Still, it will be hard for many people suffering from CFS to understand why a company such as Hemispharx couldn't aprise themselves of the current FDA guidelines prior to submitting their application for Ampligen and get things right first time.
With initial clinical trials of Ampligen in CFS patients taking place 20 years ago this must be one of the slowest drug development programs in history. Of course I would never suggest a drug be rushed to market until its safety and efficacy had been clearly established but surely things could be sped up if silly mistakes were avoided.

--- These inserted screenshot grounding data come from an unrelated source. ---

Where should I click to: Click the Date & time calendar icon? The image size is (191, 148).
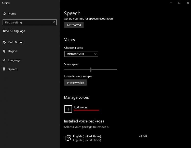click(x=4, y=42)
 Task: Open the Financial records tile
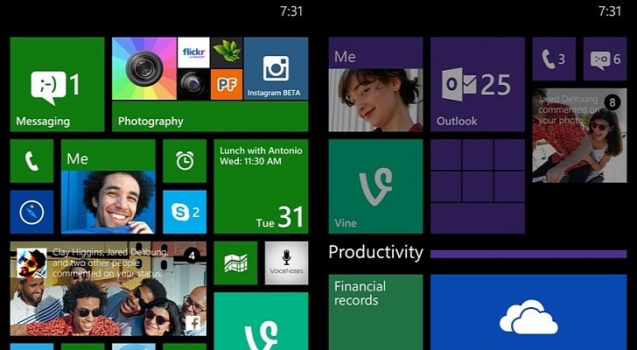375,312
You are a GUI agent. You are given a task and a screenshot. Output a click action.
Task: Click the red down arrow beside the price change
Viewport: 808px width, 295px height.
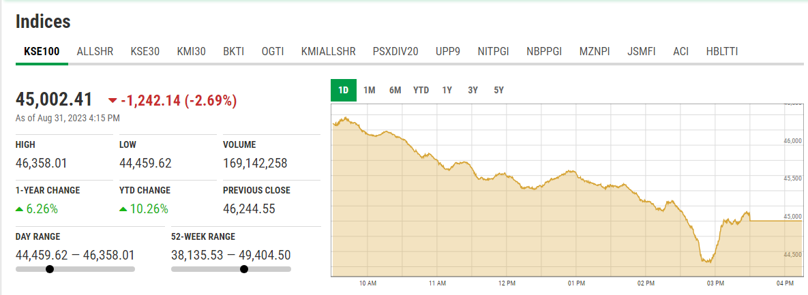click(113, 101)
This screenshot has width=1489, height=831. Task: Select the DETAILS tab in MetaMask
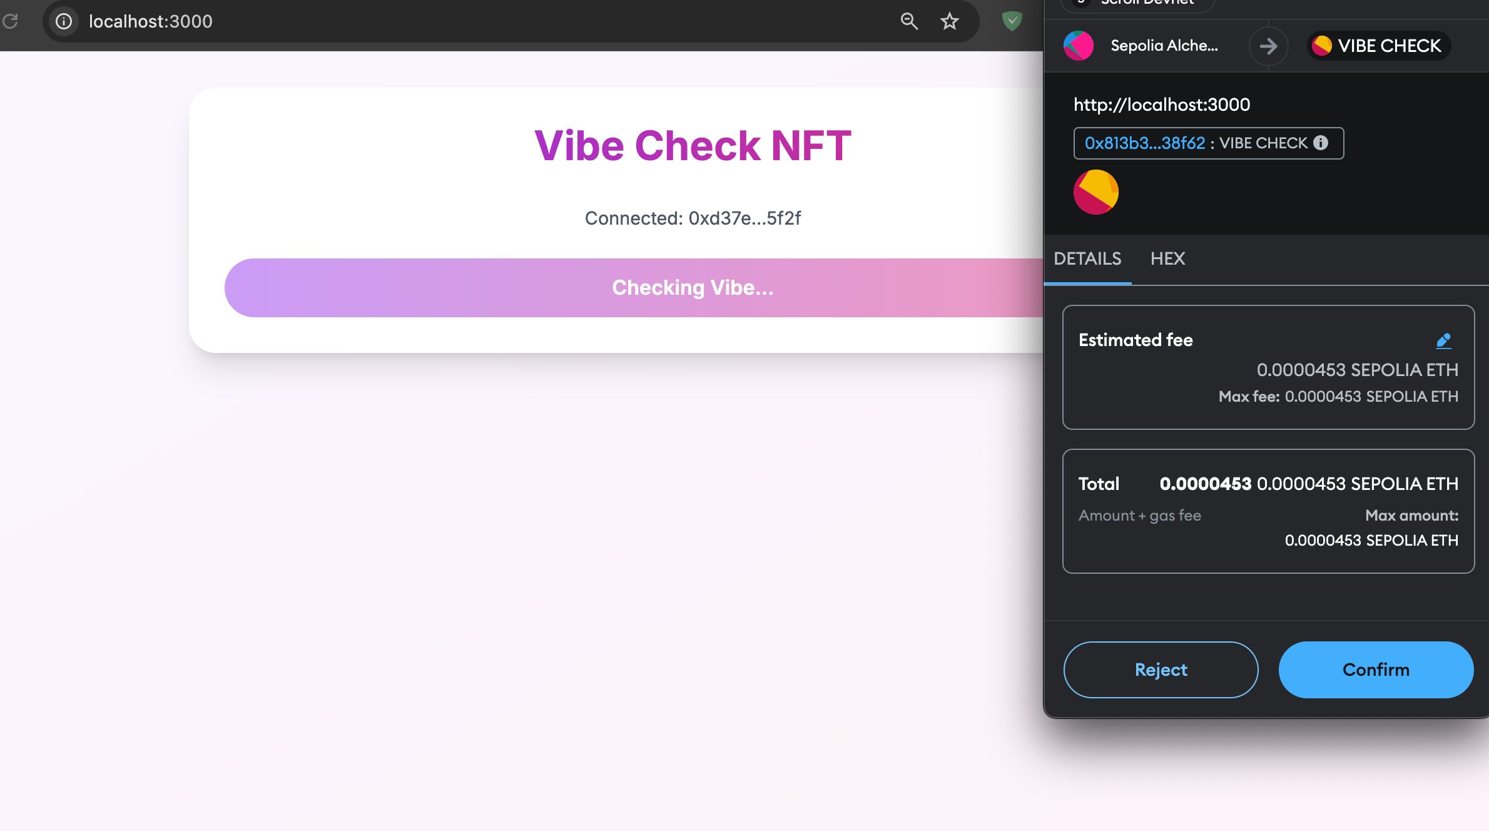tap(1088, 258)
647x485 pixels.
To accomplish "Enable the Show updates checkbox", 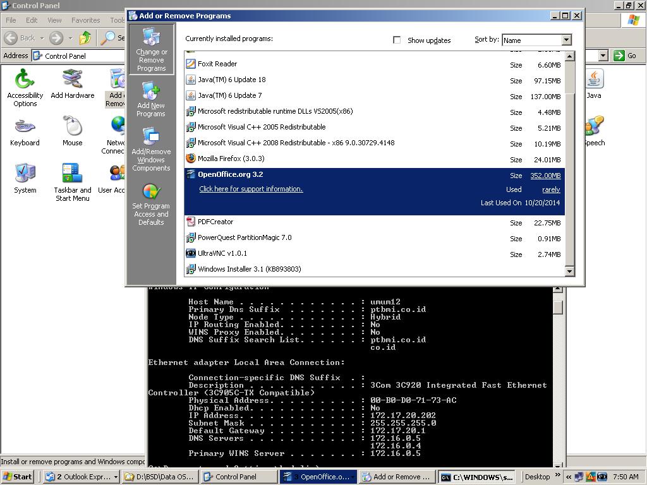I will [x=397, y=40].
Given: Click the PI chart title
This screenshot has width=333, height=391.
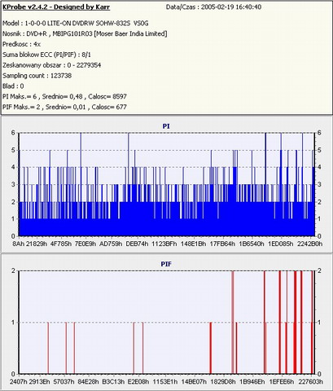Looking at the screenshot, I should coord(166,126).
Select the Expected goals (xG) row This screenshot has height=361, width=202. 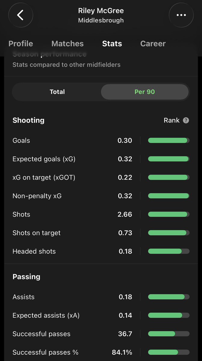click(x=101, y=159)
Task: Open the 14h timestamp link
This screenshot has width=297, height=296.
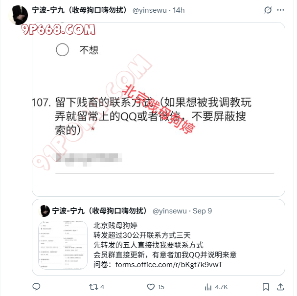Action: [x=179, y=10]
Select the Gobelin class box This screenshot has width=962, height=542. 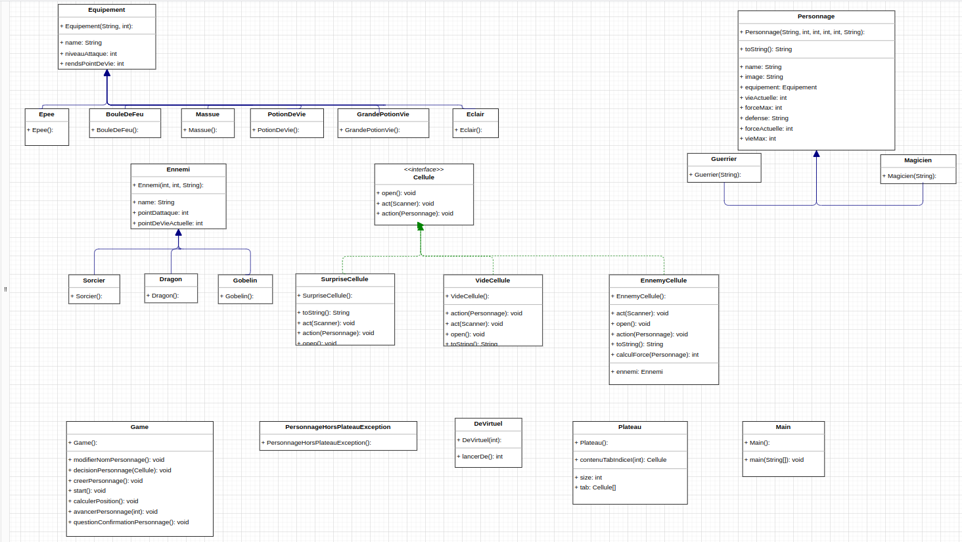(x=245, y=289)
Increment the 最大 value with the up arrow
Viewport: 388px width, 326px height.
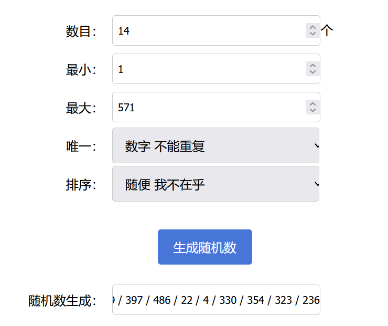pyautogui.click(x=312, y=104)
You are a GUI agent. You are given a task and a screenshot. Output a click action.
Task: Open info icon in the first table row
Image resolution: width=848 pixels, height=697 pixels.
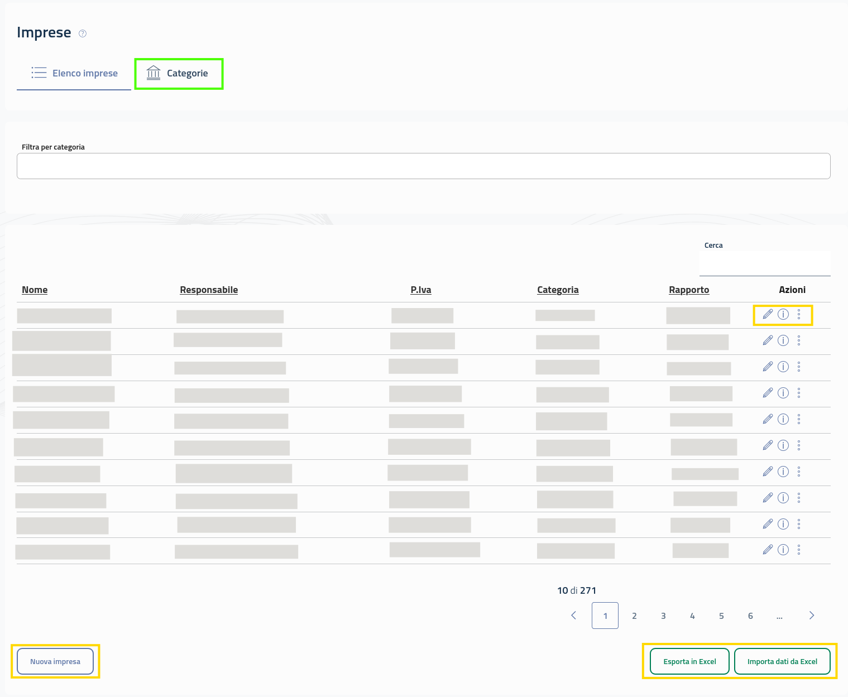pos(783,314)
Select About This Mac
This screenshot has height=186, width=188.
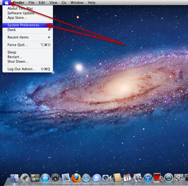point(21,9)
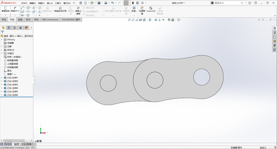
Task: Open the Convert Entities tool
Action: point(60,9)
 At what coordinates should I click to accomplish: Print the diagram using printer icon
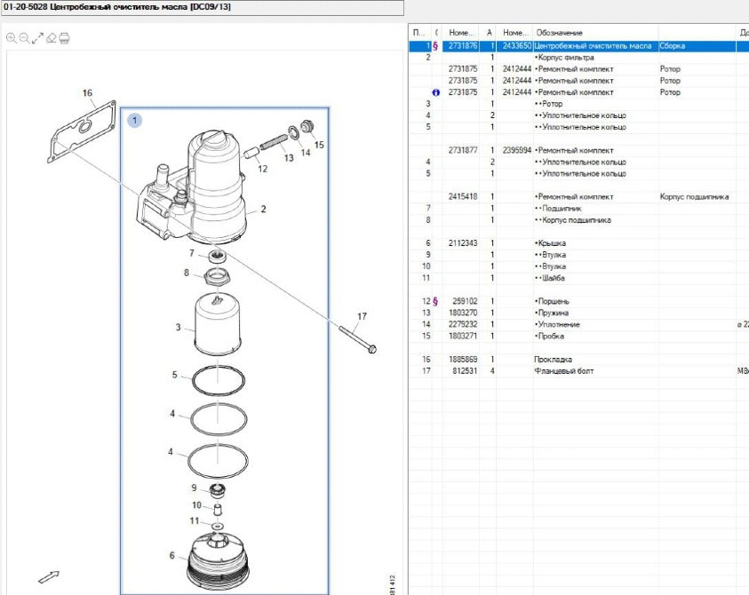click(65, 38)
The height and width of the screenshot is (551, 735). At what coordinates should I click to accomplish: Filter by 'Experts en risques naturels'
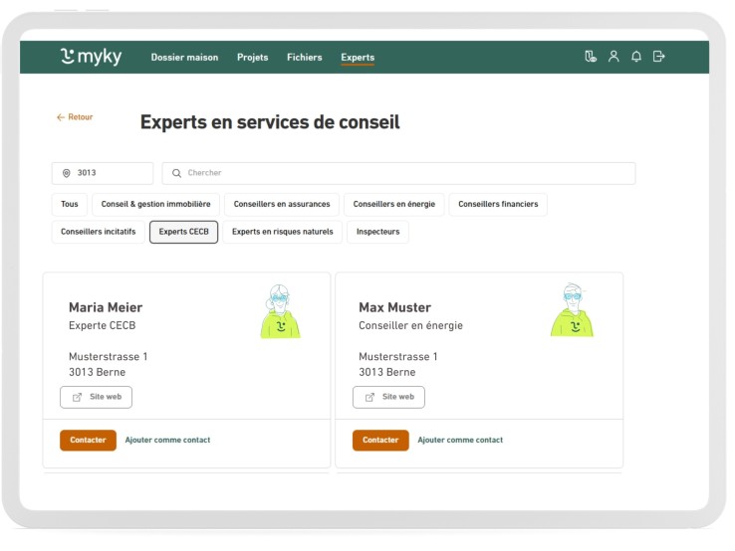pos(282,232)
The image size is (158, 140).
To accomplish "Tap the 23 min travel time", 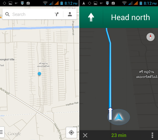I will tap(119, 135).
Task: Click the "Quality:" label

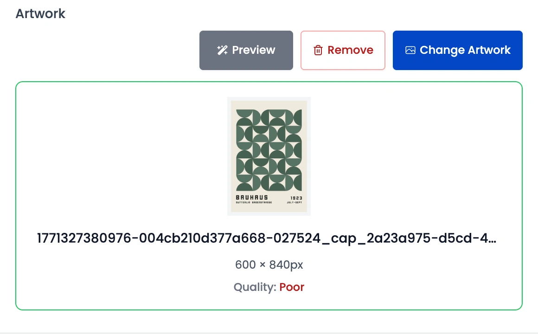Action: pos(255,287)
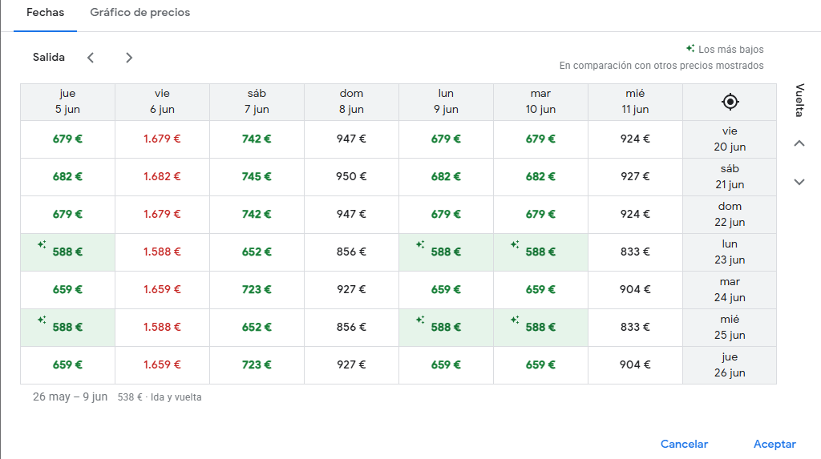The height and width of the screenshot is (459, 821).
Task: Select the jue 5 jun column header
Action: tap(67, 102)
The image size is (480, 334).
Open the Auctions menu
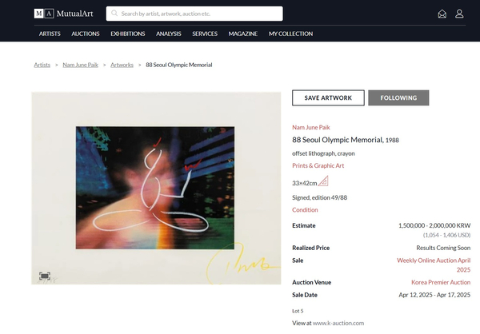[85, 34]
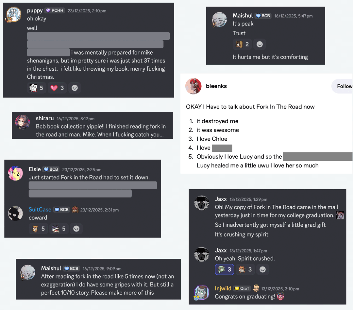Toggle the heart reaction on puppy's message
Viewport: 353px width, 310px height.
57,88
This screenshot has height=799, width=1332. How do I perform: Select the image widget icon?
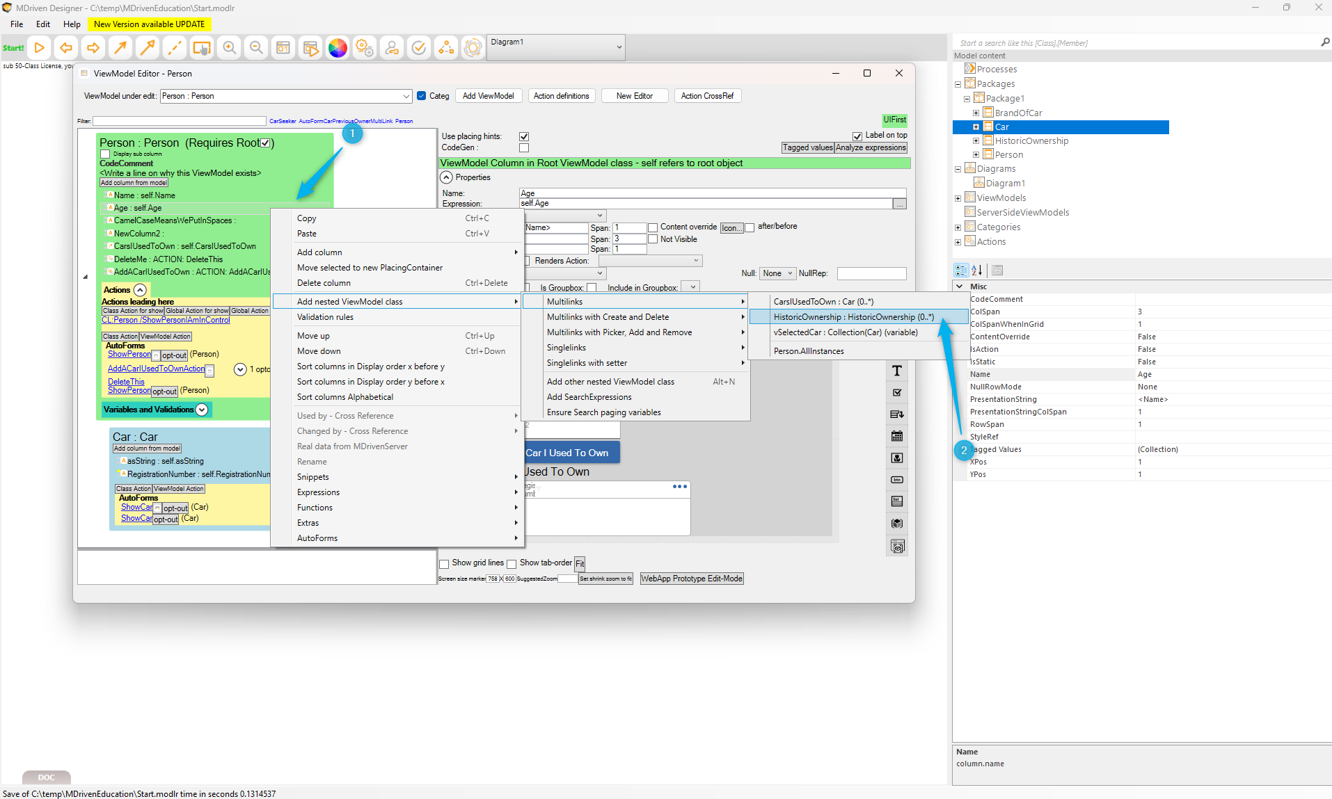tap(897, 458)
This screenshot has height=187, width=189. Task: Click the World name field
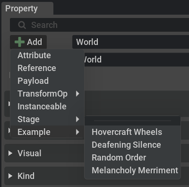tap(130, 42)
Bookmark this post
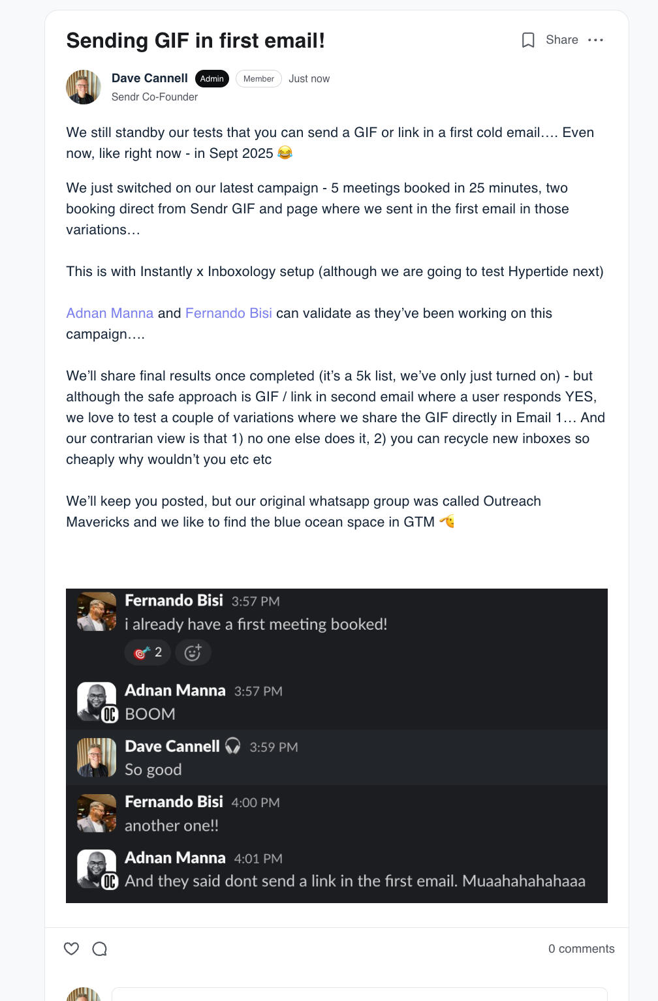This screenshot has width=658, height=1001. (x=528, y=40)
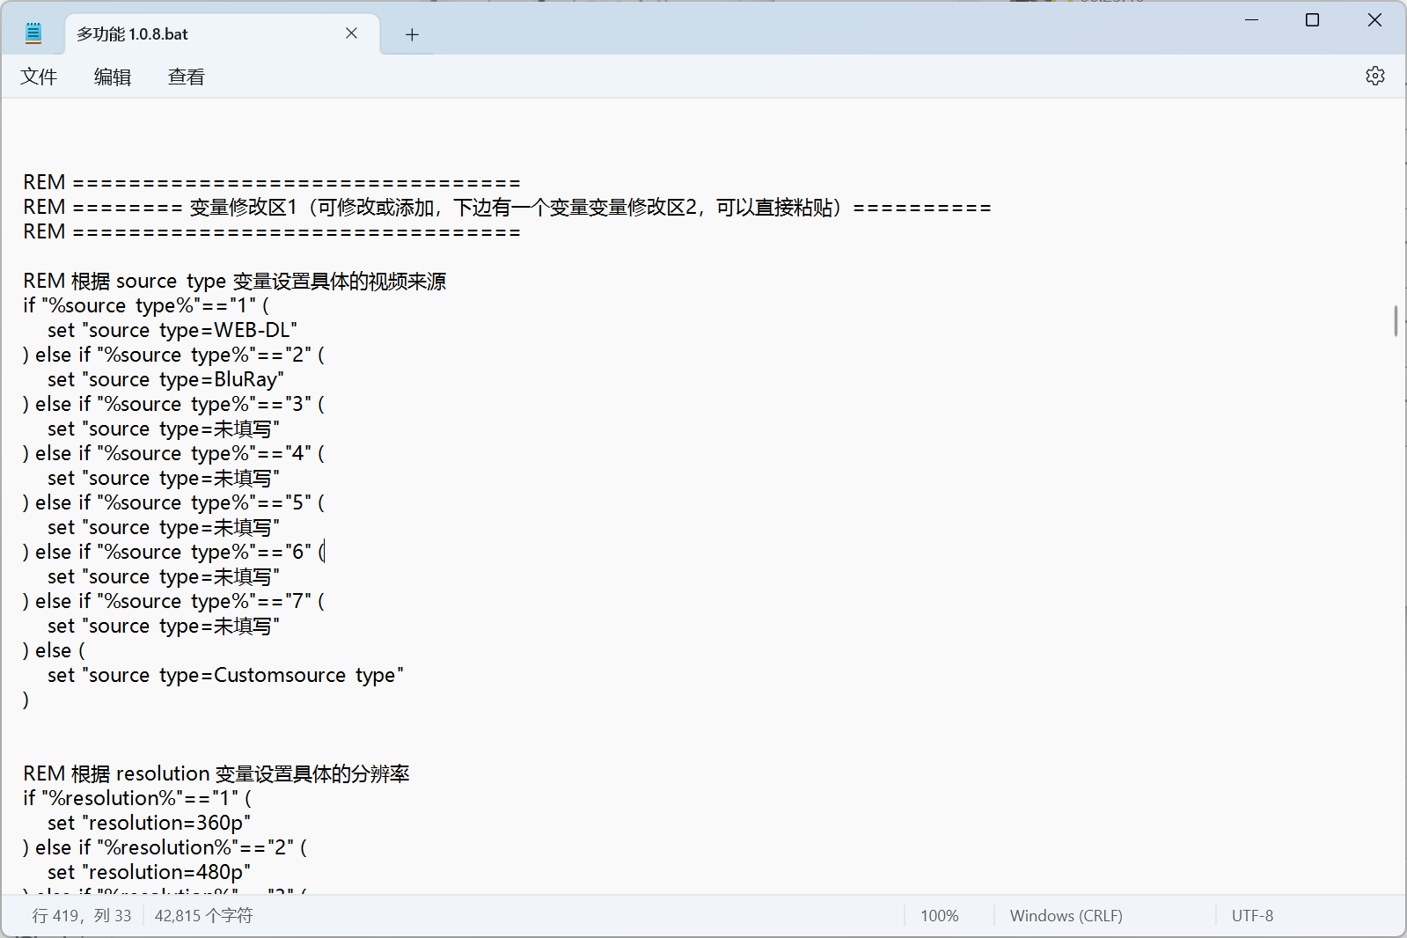Minimize the Notepad window

click(1251, 20)
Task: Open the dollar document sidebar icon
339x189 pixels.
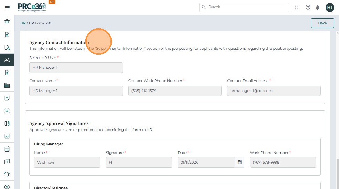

As regular visitors to this site are no doubt aware I, as a sufferer of CFS, multiple chemical sensitivity and other chronic health issues, try to avoid drugs unless absolutely necessary. It has been my personal exprience that most are at best useless and at worst harmful. Antidepressant drugs have been particularly ineffective for me and I have tried quite a few from various different classes, including the newer combined serotonin and noradrenaline reuptake inhibitors (SNRIs) such as Venlafaxine.
The reason I am writing about Ampligen here is that so many people I respect believe it holds a great deal of promise. In addition it targets the underlying immune dysfunction which is believed to be at the heart of CFS. It is thought that the inability of the immune system to deal with infections properly, particularly viruses, in some people starts a cascade that leads to the disabling condition we know as CFS.
Dr. Paul Cheney is a leading light in the CFS community and someone I greatly respect as he really seems to "get" the illness and patient's experiences of it on every level. In the early 90s Dr. Cheney said:
"Ampligen can down-regulate an anti-viral enzyme pathway, which is excessively turned on in most patients with Chronic Fatigue Syndrome. It also down-regulates the production of tumor-necrosis factor alpha. Besides its immune modulating effects, Ampligen also has direct anti-viral effects. Ampligen in our experience and in others, causes a significant improvement in cognitive dysfunction and a general lessening of all symptoms seen in Chronic Fatigue Syndrome."
Let's hope that the NDA for Ampligen gets back on track soon and that the drug is true to its promise so that the suffering of millions with CFS can be avoided or at least greatly reduced.